Most tutorials on this topic funnel you into a paid scraping API within the first three paragraphs. This one doesn't. You'll build everything yourself with Python and Playwright, extract data from hidden JSON blobs, handle pagination without triggering bot detection, and store results in clean CSV.
I've scraped Immobilienscout24 across hundreds of sessions while apartment hunting in Berlin and Munich. The techniques here reflect what actually survives their anti-bot stack in 2026.
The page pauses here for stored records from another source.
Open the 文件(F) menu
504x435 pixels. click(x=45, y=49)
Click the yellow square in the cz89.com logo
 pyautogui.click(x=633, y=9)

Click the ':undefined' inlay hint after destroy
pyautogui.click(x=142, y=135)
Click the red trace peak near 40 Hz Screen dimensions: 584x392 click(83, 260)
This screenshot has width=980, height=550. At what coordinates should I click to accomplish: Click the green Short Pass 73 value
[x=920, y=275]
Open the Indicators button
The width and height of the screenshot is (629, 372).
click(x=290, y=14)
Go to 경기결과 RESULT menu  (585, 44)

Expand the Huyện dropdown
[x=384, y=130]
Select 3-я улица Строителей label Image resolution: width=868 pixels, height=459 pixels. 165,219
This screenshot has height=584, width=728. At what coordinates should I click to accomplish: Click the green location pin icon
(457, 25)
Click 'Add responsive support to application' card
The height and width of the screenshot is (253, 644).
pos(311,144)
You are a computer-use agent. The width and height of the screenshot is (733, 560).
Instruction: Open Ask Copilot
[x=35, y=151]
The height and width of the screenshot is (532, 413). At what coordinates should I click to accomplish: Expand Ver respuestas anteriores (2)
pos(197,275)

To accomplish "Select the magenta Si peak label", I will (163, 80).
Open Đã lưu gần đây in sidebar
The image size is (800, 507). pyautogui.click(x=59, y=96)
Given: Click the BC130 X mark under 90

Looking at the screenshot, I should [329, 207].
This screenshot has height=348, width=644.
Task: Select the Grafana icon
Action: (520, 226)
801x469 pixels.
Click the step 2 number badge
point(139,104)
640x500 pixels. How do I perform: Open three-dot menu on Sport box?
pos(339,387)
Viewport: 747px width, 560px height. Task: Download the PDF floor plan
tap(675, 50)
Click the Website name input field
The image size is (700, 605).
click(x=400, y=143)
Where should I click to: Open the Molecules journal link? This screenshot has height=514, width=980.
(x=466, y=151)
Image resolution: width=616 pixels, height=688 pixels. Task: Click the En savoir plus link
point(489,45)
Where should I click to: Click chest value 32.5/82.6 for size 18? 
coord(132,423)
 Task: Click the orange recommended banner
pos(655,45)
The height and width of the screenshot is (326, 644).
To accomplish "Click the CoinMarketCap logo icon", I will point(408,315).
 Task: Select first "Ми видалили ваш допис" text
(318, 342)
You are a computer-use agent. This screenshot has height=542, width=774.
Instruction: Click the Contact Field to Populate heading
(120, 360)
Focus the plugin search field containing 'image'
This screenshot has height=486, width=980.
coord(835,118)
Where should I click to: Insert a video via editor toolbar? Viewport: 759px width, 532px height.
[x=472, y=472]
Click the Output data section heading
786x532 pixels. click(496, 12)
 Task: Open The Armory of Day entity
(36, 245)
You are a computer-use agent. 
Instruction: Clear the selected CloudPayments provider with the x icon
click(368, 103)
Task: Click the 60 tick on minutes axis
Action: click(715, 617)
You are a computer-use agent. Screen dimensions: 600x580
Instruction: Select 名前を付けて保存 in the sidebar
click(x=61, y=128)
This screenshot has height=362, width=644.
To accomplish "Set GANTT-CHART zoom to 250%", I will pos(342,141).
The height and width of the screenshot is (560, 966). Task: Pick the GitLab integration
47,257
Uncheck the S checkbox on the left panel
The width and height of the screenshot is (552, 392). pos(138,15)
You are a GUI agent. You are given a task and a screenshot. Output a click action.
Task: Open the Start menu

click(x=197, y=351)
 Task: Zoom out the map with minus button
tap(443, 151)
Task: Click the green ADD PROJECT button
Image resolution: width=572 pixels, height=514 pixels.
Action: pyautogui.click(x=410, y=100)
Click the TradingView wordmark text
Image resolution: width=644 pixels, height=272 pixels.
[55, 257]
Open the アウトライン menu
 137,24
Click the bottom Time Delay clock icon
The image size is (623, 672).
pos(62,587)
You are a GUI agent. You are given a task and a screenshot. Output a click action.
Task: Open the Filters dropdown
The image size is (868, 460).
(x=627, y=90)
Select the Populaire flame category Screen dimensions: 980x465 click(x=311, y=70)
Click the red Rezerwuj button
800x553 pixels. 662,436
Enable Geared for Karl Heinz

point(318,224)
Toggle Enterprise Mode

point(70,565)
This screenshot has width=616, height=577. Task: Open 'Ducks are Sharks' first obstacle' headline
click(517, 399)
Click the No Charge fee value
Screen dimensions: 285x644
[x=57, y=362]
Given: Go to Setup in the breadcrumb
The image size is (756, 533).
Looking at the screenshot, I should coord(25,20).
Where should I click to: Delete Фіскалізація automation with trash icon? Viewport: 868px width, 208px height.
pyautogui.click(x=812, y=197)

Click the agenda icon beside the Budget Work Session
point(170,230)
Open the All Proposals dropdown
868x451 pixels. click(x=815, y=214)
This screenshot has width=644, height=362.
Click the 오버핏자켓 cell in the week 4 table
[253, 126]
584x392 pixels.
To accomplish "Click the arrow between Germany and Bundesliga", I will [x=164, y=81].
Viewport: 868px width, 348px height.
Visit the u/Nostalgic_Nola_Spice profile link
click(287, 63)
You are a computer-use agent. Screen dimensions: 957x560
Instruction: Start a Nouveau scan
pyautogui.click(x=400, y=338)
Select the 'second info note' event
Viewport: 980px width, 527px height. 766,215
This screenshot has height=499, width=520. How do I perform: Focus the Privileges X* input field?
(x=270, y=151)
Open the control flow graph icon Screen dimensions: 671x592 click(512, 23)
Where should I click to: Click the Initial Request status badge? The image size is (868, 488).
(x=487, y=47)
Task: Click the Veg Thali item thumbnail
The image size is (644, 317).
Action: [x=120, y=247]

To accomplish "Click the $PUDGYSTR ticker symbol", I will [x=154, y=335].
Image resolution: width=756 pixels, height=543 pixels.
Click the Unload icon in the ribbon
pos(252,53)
What Is Immobilienscout24 Scraping?
Immobilienscout24 scraping is the process of programmatically extracting property listing data — rent prices, square footage, addresses, and amenities — from Germany's dominant real estate platform, immobilienscout24.de. It works by fetching search result pages and parsing hidden JSON data embedded in <script> tags rather than scraping visible HTML. Use it when you need structured real estate data for market analysis, apartment hunting automation, or investment research.
What Data Can You Scrape From Immobilienscout24?
When you scrape Immobilienscout24 search pages, the hidden JSON contains far more than what's visible in the UI.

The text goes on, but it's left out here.